「沖縄タイムス」「沖縄新聞」「沖縄朝日新聞」「沖縄毎日新聞」-。戦前に沖縄で発行されていた新聞紙面計63枚を、県教育庁文化財課史料編集班が高知県立牧野植物園で発見した。うち8枚はこれまで現物やコピーが確認されておらず、掲載内容が明らかになるのは初めてとみられる。納富(のうとみ)香織指導主事は「新聞が1枚でも見つかれば、その日に起こった出来事が分かる。歴史の空白を埋める貴重な資料」と語った。(社会部・當銘悠)

戦前に県内で発行されてい新聞。現物がこれまで確認されていなかった紙面も発見された

 沖縄では戦争で多くの歴史資料が焼失。同班は2017~21年に8回にわたって植物園に出向き、植物標本を挟むために使われていた新聞を調査していた。

 今回収集した63枚は1900(明治33)年~22(大正11)年の発行。うち新発見とみられる8枚は、国会図書館や東京大学の明治新聞雑誌文庫などでも見当たらないという。

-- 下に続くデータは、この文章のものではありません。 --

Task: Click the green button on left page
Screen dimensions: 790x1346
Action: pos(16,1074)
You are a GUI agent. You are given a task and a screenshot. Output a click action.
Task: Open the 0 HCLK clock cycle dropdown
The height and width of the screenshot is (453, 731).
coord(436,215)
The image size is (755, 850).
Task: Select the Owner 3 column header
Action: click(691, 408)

 21年5月24日付「沖縄タイムス」(現在の沖縄タイムスとは別)の3面には、「重大な今回の市議選挙」との見出しで、那覇市の選挙の様子が書かれている。

 22年7月29日付「沖縄朝日新聞」2面には漁村別の漁獲高や魚種が掲載され、当時の暮らしぶりをうかがわせる。同じ紙面には、教育者の豊川善曄氏の論考もあった。

 植物標本が入った段ボールは約220箱あり、これまでに約180箱を調査した。さらに作業を継続するという。

 新聞は植物園から貸借され、同班で保管されている。